Reporter: Dupla Kartini | Editor: Barratut Taqiyyah Rafie
JAKARTA. Data manufaktur China dan Amerika Serikat yang positif menjadi bahan bakar pendongkrak harga minyak mentah. Kenaikan minyak juga didukung ekspektasi kalau the Fed bakal mengumumkan stimulus pekan ini.
Pengamat pasar komoditas sekaligus Kepala Divisi Pengembangan Bisnis PT Monex Investindo Futures, Apelles RT Kawengian menambahkan, kenaikan minyak juga terdongkrak pernyataan Menteri Perminyakan Arab Saudi menyatakan harapan dari konsumen dan produsen agar minyak bisa stabil di US$ 70-US$ 90 per barel. Bergeser dari target ideal OPEC sebelumnya di US$ 60-US$ 80. "Ini mengindikasikan adanya peluang minyak bergerak lebih tinggi, hingga mungkin ke level US$ 90," lanjut Apelles.
Apelles memprediksi, sampai pengumuman stimulus, minyak masih cenderung positif di kisaran US$ 82,87-US$ 84,80 per barel. "Adapun, jika keputusan stimulus nantinya menekan dollar, minyak bisa ke US$ 85," imbuhnya.

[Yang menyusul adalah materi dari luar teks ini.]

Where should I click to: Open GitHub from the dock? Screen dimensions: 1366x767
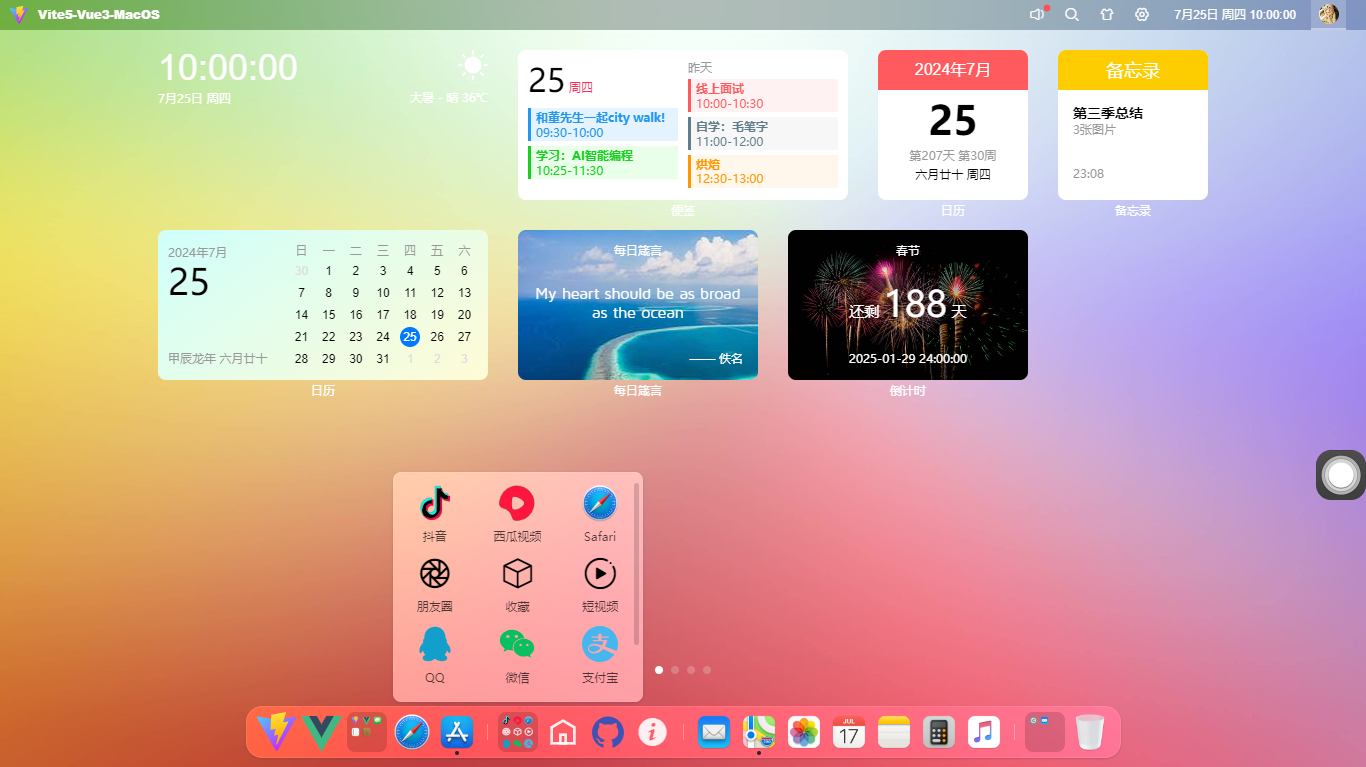[608, 731]
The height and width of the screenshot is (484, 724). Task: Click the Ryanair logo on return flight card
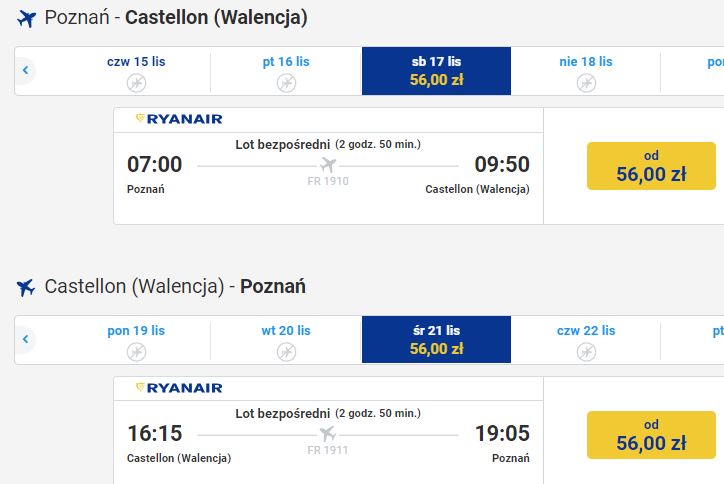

Sementara, Analis Askap Futures Ibrahim menyebut faktor stimulus dan sentimen data manufaktur masih akan menopang laju harga minyak. Hingga kepastian stimulus diumumkan, dia menduga minyak masih berpotensi naik ke kisaran US$ 84-US$ 85 sebarel.

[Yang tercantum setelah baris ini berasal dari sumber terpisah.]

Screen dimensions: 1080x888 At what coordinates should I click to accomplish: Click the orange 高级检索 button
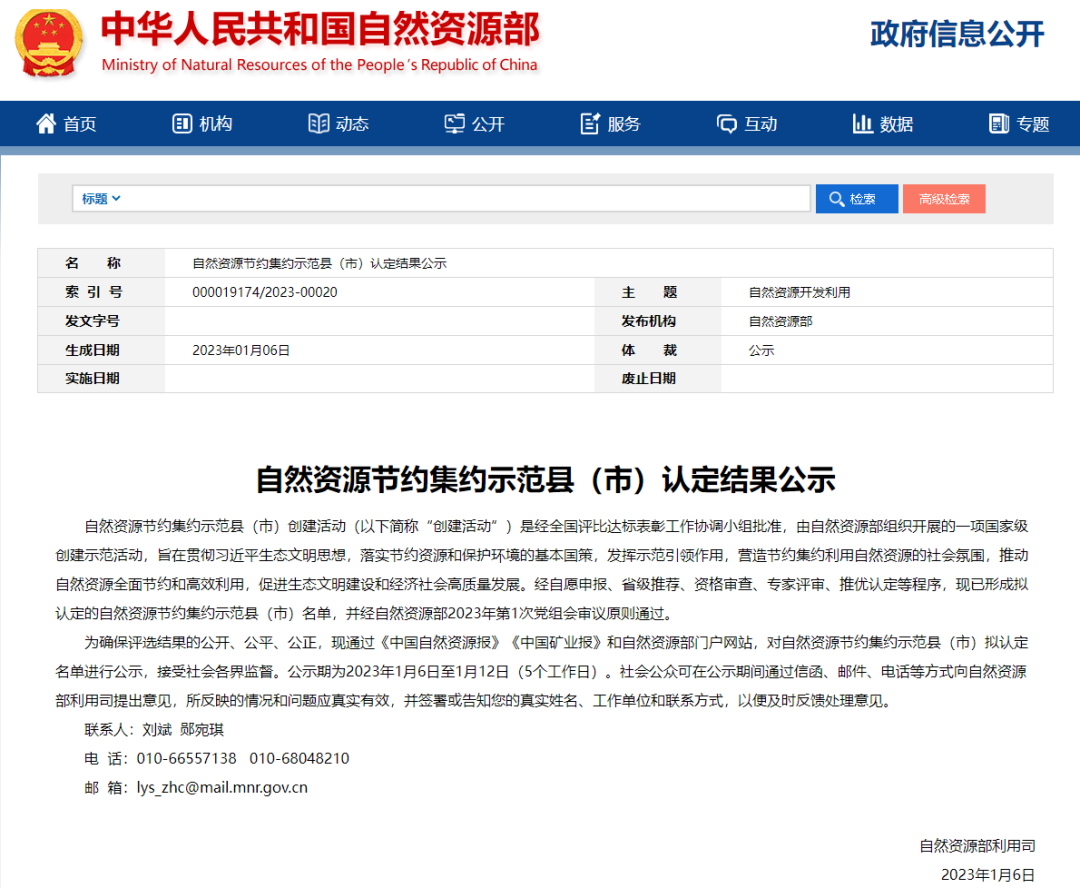[943, 198]
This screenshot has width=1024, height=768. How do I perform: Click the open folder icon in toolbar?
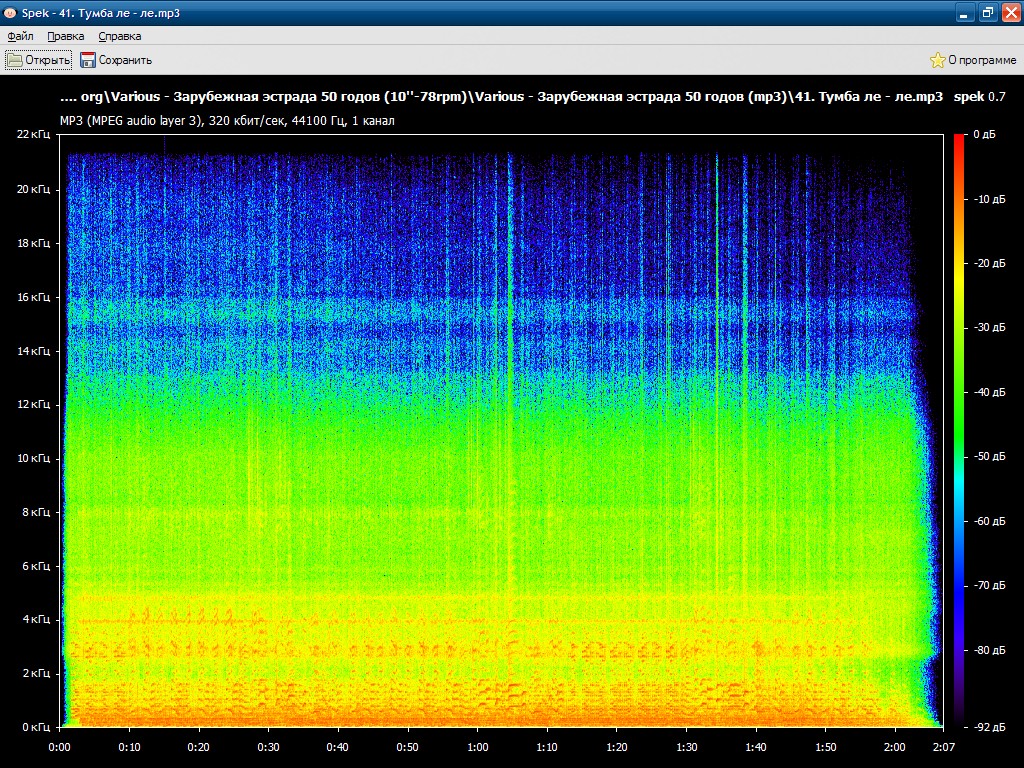(15, 60)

Menurut Ibrahim, jika stimulus cukup agresif, sesuai konsensus pasar untuk tiga bulan pertama sekitar US$ 500 miliar, minyak akan lanjut menguat ke US$ 85,5 per barel. Kalaupun besaran stimulus tidak sesuai konsensus pasar, minyak tidak akan banyak terkoreksi, kemungkinan kembali ke level US$ 83. Alasannya, saat ekonomi global mulai membaik dengan adanya stimulus, harga minyak akan stabil di US$ 80-US$ 85.